Fully Funding Land and Water Conservation Will Help Local Economies
The Trust for Public Land, a national conservation organization, today praised a bill introduced by Senate Energy and Natural Resources Committee Chairman Jeff Bingaman (D-NM) and Senate Finance Committee Chairman Senator Max Baucus (D-MT) that would fully and permanently fund the Land and Water Conservation Fund.
The Land and Water Conservation Authorization and Funding Act of 2011 would ensure the Land and Water Conservation Fund (LWCF), the federal government’s principal means of assisting in the preservation of outdoor recreation resources including parks, trails, and wildlife lands, would receive funding at its congressionally authorized level of $900 million. The bill is similar to a bill which Congress failed to act on last year, but which garnered the support of 26 Senators.
“Senators Bingaman and Baucus are showing true leadership to restore the Land and Water Conservation Fund and to help communities protect and enhance their most cherished places,” said Will Rogers, president of The Trust for Public Land. “Now is the time for Congress to step up and guarantee the future of the Land and Water Conservation Fund. Since it was created in 1964, LWCF has preserved land and provided recreation opportunity for tens of millions of Americans in every state.”
The bill was introduced with 3 co-sponsors that included U.S. Senators Jon Tester (D-MT), Mark Udall (D-CO), and Ron Wyden (D-OR).
At the request of Senator Tester, the bill now includes a provision that would set aside 1.5% of the fully authorized amount to ensure additional public access for hunting, fishing and other outdoor recreation.
LWCF money has protected some of New Mexico’s and Montana’s most iconic and significant places, including Petroglyph National Monument, Santa Fe and Rio Grande Wild and Scenic Rivers, and Cibola National Forest in New Mexico and the Greater Yellowstone Ecosystem, Lewis and Clark National Historic Trail, and the Swan Valley in Montana.
Active outdoor recreation is an important part of state and local economies, contributing $730 billion annually to the U.S. economy, supporting 6.4 million American jobs (1 out of every 20 jobs in the U.S.), and stimulating 8 percent of all consumer spending, according to the Outdoor Industry Foundation.
In Montana, the foundation’s report showed that active outdoor recreation contributes more than $2.5 billion annually to the state’s economy, supports 34,000 jobs, generates $118 million in annual state tax revenue, and produces nearly $2 billion annually in retail sales and services.
In New Mexico, the same report found that active outdoor recreation contributes $3.8 billion annually, supports 47,000 jobs, generates $184 million in annual state tax revenue and produces nearly $2.75 billion annually in retail sales and services.
Separately, the Interior Department reported earlier this week that federal conservation spending directly impacts local economies.
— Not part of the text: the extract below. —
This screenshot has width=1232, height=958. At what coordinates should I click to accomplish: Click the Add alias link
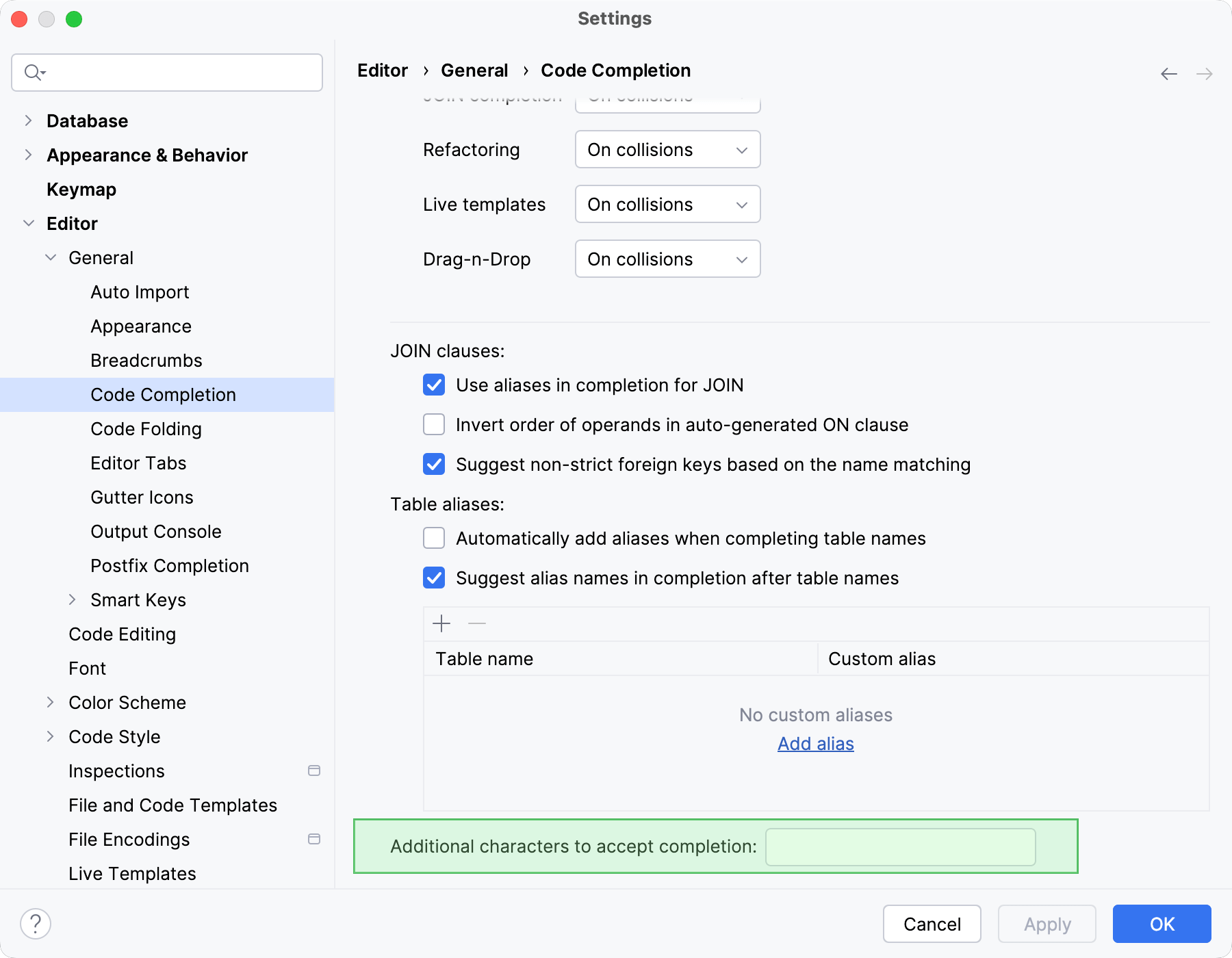coord(814,744)
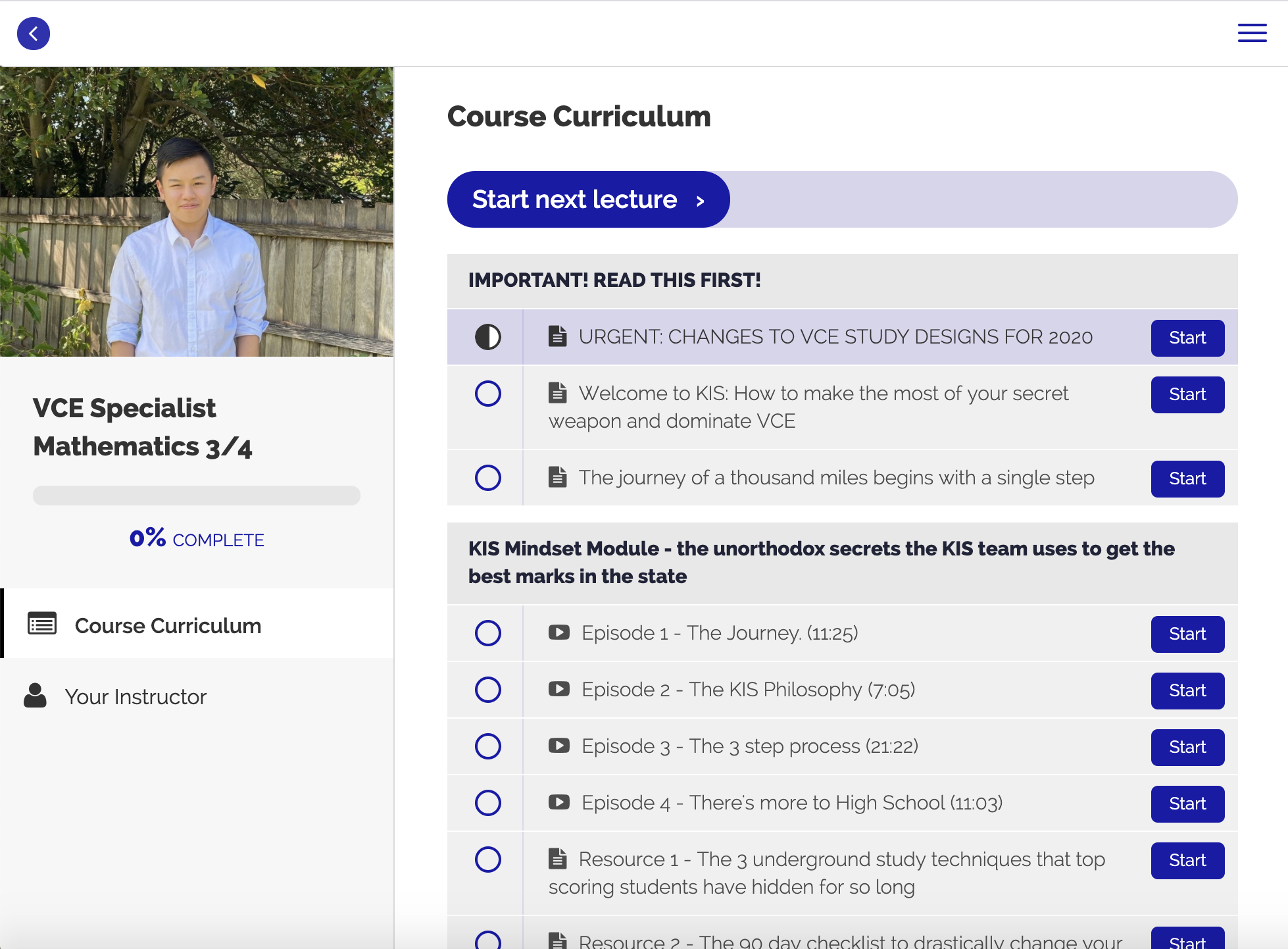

The study said spending $214 million last year to acquire land supported 3,000 jobs and contributed $442 million in economic activity. It also said investments in construction and maintenance totaled about $2 billion, which contributed about $5.5 billion in economic activity and supported about 41,000 jobs.
“Billions of dollars are collected every year from existing offshore oil and gas leasing revenues – the designated revenue stream for LWCF – and yet that money is regularly diverted for other purposes,” said Rogers. “We need to make sure the money is spent for the purposes for which it was originally collected and to ensure that communities can protect places important for their outdoor recreation economy. TPL is grateful to the Senate bill’s sponsors and cosponsors for their leadership on this issue.”
The LWCF is funded from revenues from offshore oil and gas royalties, rather than taxpayer dollars, for the sole purpose of reinvesting that money into land protection and outdoor recreation. In recent years, most of the money designated for this fund has been diverted to other federal programs. The fund has only received its authorized amount of $900 million once and posted a low of $155 million in 2008 despite annual revenues that average over $6 billion. As a result, there is a substantial backlog of federal land acquisition needs estimated at more than $30 billion. The states also report a huge unmet need for local parks and recreation resources totaling more than $27 billion in eligible projects.